* [THE TASK]
The output is the lines below from the one with "Screen dimensions: 1184x880" through the one with "Task: Refresh the Nýlega sent inn panel", both included, printed exactly and with no other line.

[Dataset excerpts]

------------------------

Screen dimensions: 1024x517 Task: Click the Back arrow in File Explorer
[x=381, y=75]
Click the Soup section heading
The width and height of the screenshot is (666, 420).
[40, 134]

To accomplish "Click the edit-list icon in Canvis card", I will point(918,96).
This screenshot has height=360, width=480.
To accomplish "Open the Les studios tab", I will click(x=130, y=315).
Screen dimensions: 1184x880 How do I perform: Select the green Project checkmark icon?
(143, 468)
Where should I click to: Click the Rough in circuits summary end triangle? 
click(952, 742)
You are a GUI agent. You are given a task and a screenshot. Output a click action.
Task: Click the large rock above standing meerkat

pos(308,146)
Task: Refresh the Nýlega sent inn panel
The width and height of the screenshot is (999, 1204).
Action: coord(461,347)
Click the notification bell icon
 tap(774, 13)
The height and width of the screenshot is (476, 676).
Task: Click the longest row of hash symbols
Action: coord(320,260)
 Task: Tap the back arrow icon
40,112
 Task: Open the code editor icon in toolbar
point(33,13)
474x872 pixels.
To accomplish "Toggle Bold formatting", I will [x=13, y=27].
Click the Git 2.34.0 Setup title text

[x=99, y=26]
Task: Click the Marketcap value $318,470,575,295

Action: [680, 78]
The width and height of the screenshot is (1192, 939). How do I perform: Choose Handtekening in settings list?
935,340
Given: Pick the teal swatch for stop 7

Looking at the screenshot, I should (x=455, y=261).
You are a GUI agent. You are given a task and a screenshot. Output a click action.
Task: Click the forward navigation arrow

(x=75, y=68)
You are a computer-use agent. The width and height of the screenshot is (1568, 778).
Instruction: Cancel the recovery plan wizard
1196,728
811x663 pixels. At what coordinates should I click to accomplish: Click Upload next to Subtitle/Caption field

------------------------

* [SOLUTION FOR THIS EXERCISE]
Screen dimensions: 1184x880 How do I perform: Select the green Project checkmark icon?
(143, 468)
Where should I click to: Click the Rough in circuits summary end triangle? 
click(952, 742)
You are a GUI agent. You are given a task and a screenshot. Output a click action.
Task: Click the large rock above standing meerkat

pos(308,146)
Task: Refresh the Nýlega sent inn panel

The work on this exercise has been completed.